* **Aim of the exercise**
Rewrite the rows below as a numbered list, from the start of the rows through the line containing "coord(178,112)", including that line and skipping blank lines. Leave the pictures out.

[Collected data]
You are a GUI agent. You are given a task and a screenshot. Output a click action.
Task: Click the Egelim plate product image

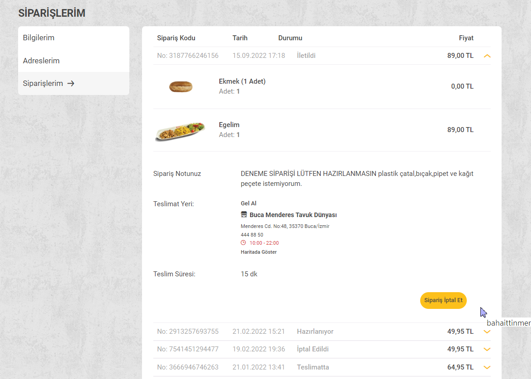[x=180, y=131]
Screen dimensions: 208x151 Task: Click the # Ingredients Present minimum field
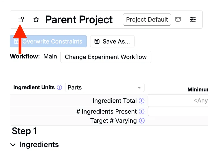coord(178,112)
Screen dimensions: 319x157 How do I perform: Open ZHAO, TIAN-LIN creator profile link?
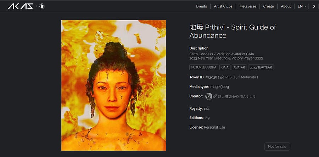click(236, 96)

* **Solution for this task**
1. You are a GUI agent. You are given a task and a screenshot. Output a click action.
2. Task: Click the Egelim plate product image
3. [x=180, y=131]
4. Screen dimensions: 208x151 Task: Click the # Ingredients Present minimum field
5. coord(178,112)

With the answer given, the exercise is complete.